L'accession à la propriété plus chère – mais pas partout de la même manière
Pourquoi la moyenne suisse n'est qu'un début de calcul pour les acheteurs potentiels
L'accession à la propriété en Suisse est devenue plus chère au deuxième trimestre 2026. L'indice officiel des prix de l'immobilier résidentiel de l'Office fédéral de la statistique a augmenté de 0,7% par rapport au trimestre précédent et de 3,5% sur un an. Ce chiffre global est exact, mais étonnamment imprécis pour une décision d'achat concrète.

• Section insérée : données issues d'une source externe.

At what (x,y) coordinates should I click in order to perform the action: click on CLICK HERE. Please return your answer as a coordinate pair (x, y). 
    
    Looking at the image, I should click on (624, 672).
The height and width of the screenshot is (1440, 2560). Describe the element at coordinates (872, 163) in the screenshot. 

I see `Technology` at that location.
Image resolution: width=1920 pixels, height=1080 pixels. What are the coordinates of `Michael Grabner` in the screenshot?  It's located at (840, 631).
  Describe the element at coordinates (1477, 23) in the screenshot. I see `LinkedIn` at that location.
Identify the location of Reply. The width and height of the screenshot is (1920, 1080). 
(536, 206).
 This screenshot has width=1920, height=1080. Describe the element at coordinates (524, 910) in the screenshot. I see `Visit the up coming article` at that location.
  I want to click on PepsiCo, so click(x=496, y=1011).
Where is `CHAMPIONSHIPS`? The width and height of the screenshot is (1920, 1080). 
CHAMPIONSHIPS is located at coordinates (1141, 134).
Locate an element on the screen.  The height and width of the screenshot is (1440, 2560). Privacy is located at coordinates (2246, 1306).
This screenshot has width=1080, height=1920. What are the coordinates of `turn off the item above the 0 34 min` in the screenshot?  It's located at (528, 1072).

Les prix des appartements en copropriété ont augmenté de 1,6% au niveau national durant le trimestre, tandis que les maisons individuelles ont baissé de 0,4% en moyenne. Les prix ont fortement progressé dans les communes à caractère urbain hors des grandes agglomérations. Les communes rurales sont restées globalement stables. La réalité peut différer considérablement de la tendance nationale selon le canton, la microlocalisation et l'état de l'objet.

Le marché reste limité et soutenu par les taux d'intérêt
L'environnement de taux d'intérêt bas maintient le financement relativement abordable à court terme. Parallèlement, l'offre de biens bien situés est limitée, et les nouvelles constructions nécessitent des années en raison de la planification, des oppositions et du temps de construction. Cette combinaison soutient les prix, malgré l'incertitude économique accrue.
PwC et Fahrländer Partner soulignent également un marché immobilier robuste pour le deuxième trimestre, mais arrivent à des taux de variation différents de l'indice de l'Office fédéral de la statistique (OFS) pour certains segments. Ce n'est pas une contradiction, mais une conséquence de l'utilisation de différents ensembles de données et méthodes. L'OFS ajuste la qualité sur la base d'environ 7000 achats, tandis que les évaluations du secteur privé peuvent utiliser d'autres pools de transactions et modèles.
Le prix médian et l'indice des prix ne sont pas identiques
Un prix médian peut baisser même si un indice ajusté à la qualité augmente. Si davantage de petits appartements ou d'appartements situés à bas prix sont vendus au cours d'un trimestre, le prix d'achat moyen diminue, même si des objets comparables sont devenus plus chers. Inversement, une concentration de ventes de biens de haute qualité peut tirer une moyenne vers le haut.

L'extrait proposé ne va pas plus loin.